• _What you will do_
In this exercise, retype exactly and only the lines from the top of the entries below through the line that holds "Screen dimensions: 286x160", omitting pictures.

• _Stored data entries_
+ + + +
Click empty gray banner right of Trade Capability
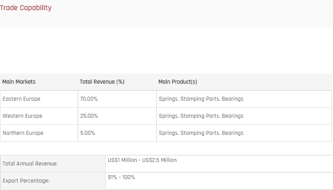Image resolution: width=333 pixels, height=190 pixels. (x=196, y=13)
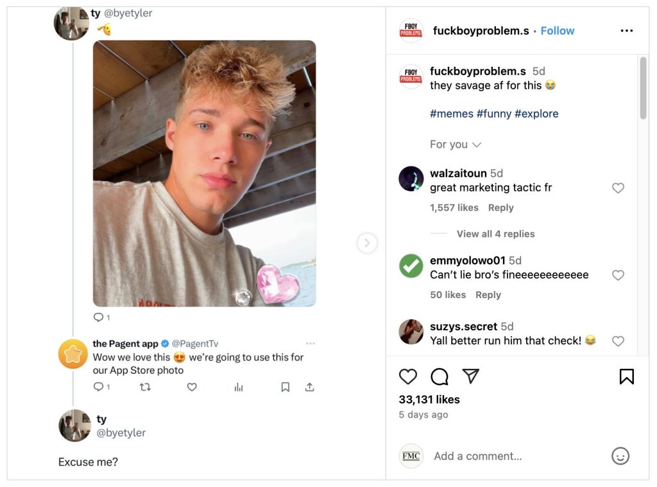Expand View all 4 replies
Screen dimensions: 657x487
tap(495, 234)
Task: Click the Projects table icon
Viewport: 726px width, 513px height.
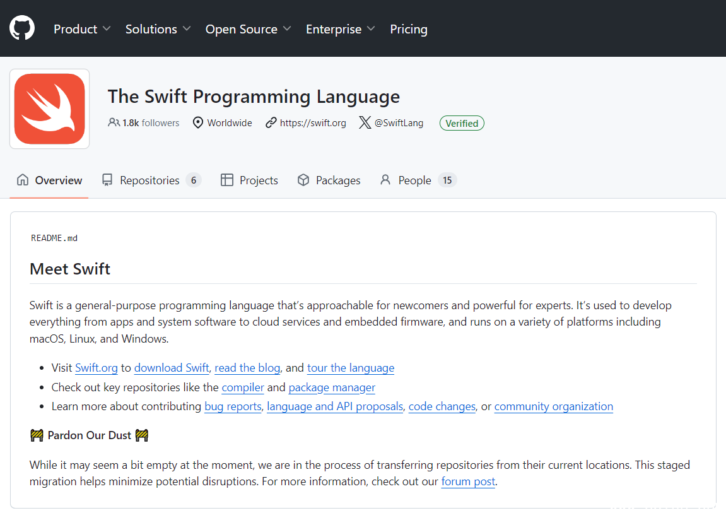Action: tap(227, 180)
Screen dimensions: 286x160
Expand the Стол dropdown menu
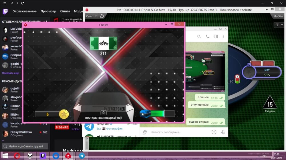click(x=92, y=16)
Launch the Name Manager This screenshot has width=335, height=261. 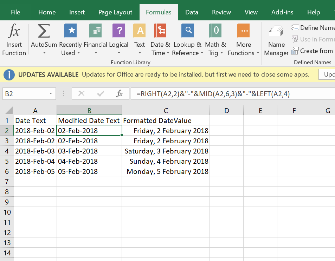point(276,39)
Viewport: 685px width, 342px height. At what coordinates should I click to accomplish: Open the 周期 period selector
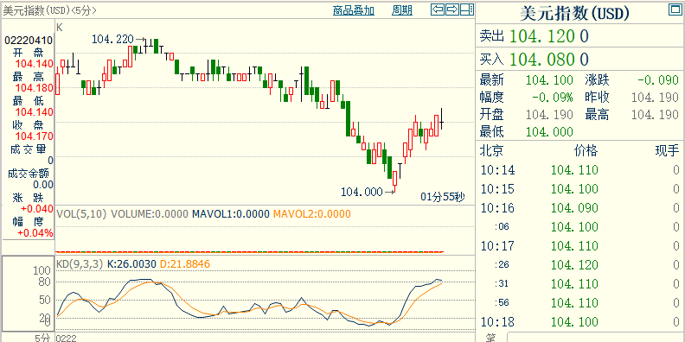[402, 10]
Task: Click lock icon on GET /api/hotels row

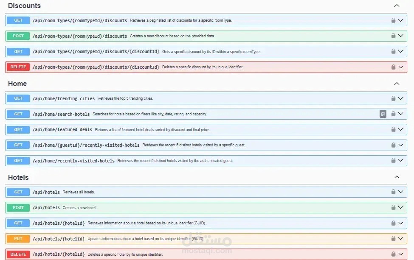Action: click(x=393, y=192)
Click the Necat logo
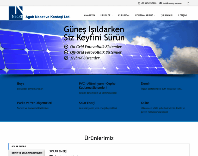198x156 pixels. [16, 13]

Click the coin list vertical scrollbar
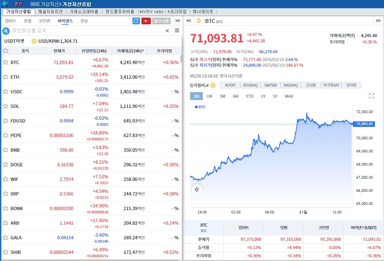182,58
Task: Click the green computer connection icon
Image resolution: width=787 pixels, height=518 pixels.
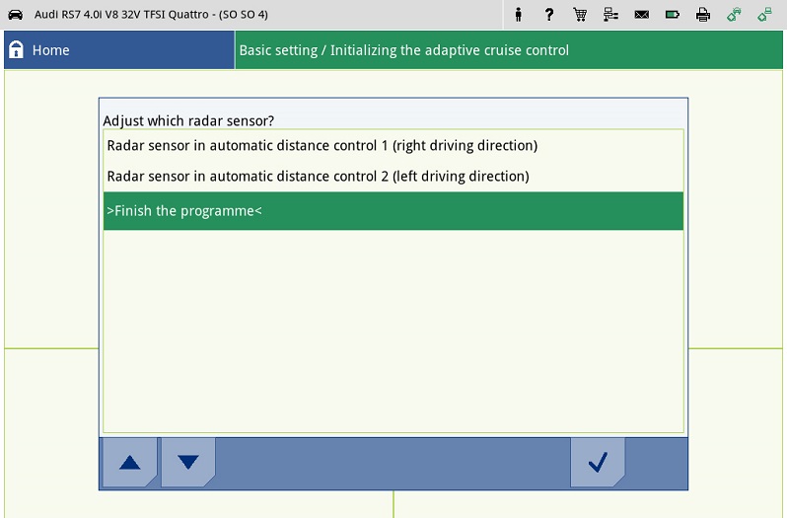Action: click(764, 15)
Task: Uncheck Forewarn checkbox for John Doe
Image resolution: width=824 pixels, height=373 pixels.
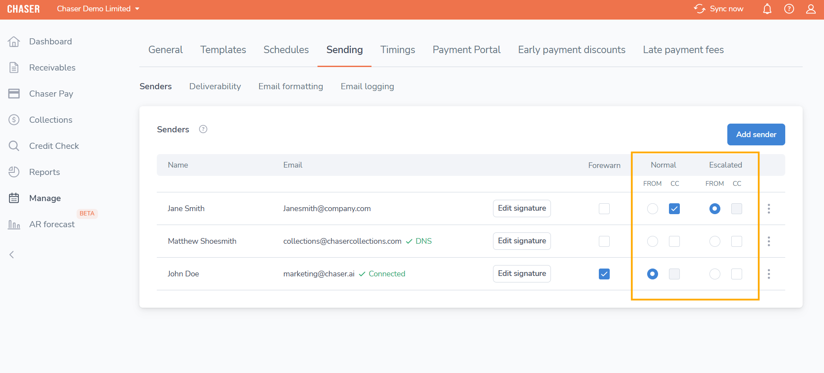Action: click(x=604, y=274)
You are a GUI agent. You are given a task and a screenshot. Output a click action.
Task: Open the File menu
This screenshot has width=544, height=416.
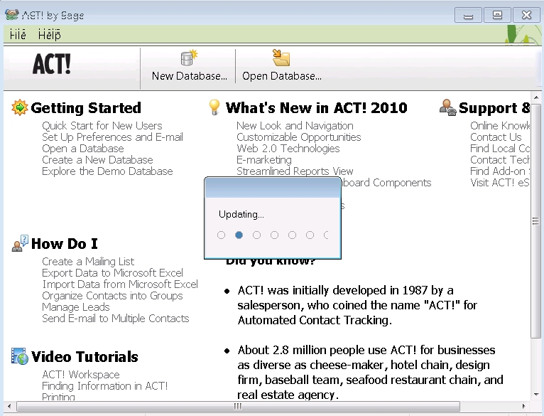[18, 35]
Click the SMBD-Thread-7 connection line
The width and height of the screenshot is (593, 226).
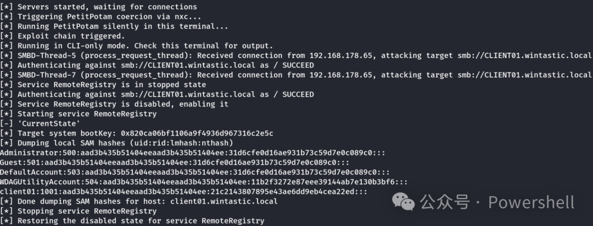(295, 75)
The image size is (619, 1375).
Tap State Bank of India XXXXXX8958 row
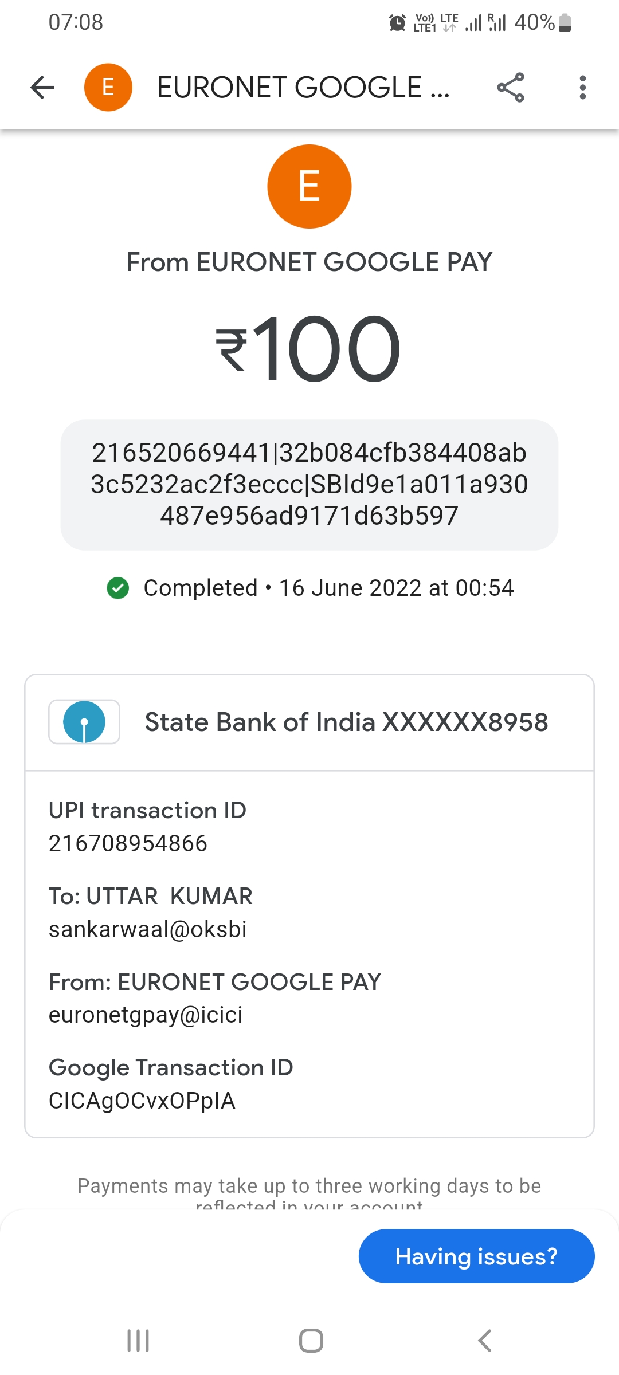[x=346, y=722]

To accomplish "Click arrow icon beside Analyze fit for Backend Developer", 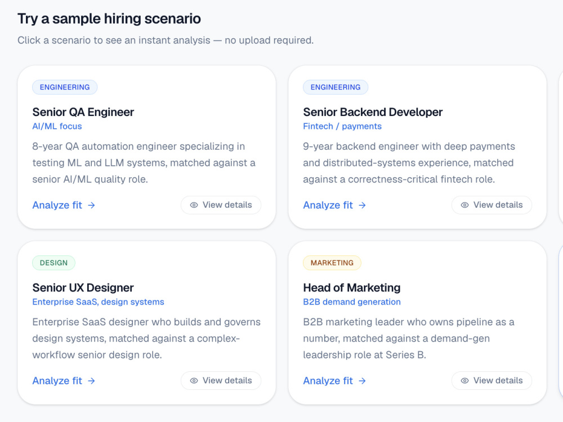I will tap(362, 205).
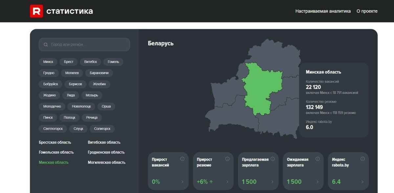Open info icon on Прирост резюме card

(227, 159)
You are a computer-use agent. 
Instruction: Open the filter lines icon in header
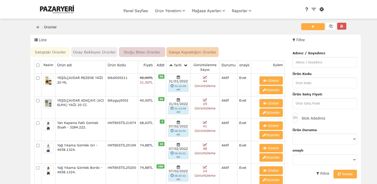tap(314, 9)
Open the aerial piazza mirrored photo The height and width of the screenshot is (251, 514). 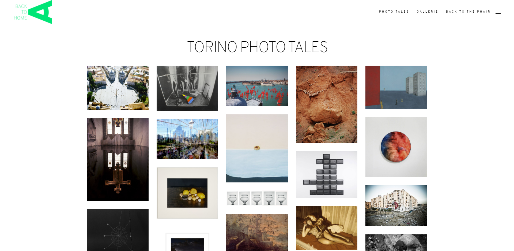pyautogui.click(x=118, y=88)
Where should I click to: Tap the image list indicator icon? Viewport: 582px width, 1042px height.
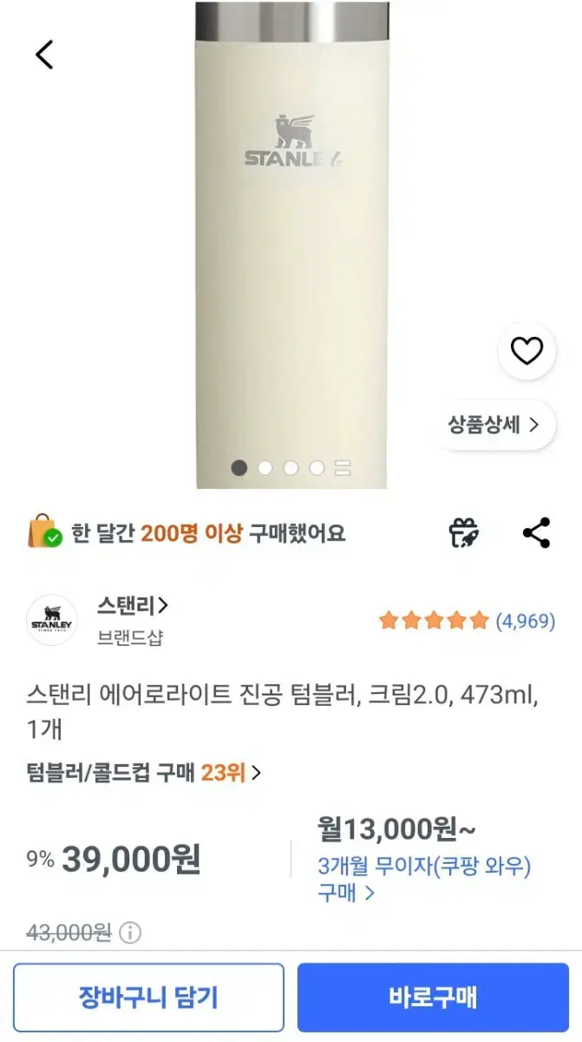[343, 468]
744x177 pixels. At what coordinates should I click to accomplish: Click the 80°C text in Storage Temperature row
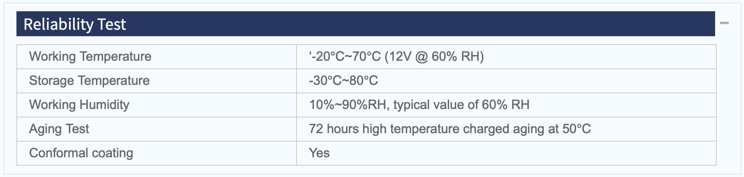click(364, 81)
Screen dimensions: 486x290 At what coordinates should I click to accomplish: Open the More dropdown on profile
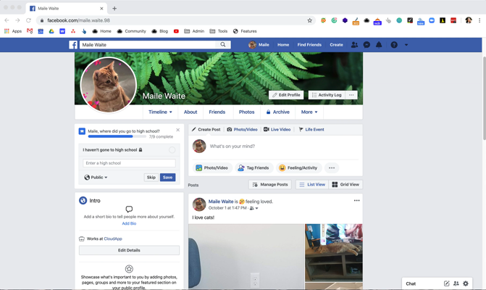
+ + + +
• _Problem solution_
Click empty gray banner right of Trade Capability
Image resolution: width=333 pixels, height=190 pixels. (x=196, y=13)
Expand View all 4 replies
Screen dimensions: 657x487
tap(495, 234)
Task: Click the Projects table icon
Viewport: 726px width, 513px height.
Action: tap(227, 180)
Screen dimensions: 286x160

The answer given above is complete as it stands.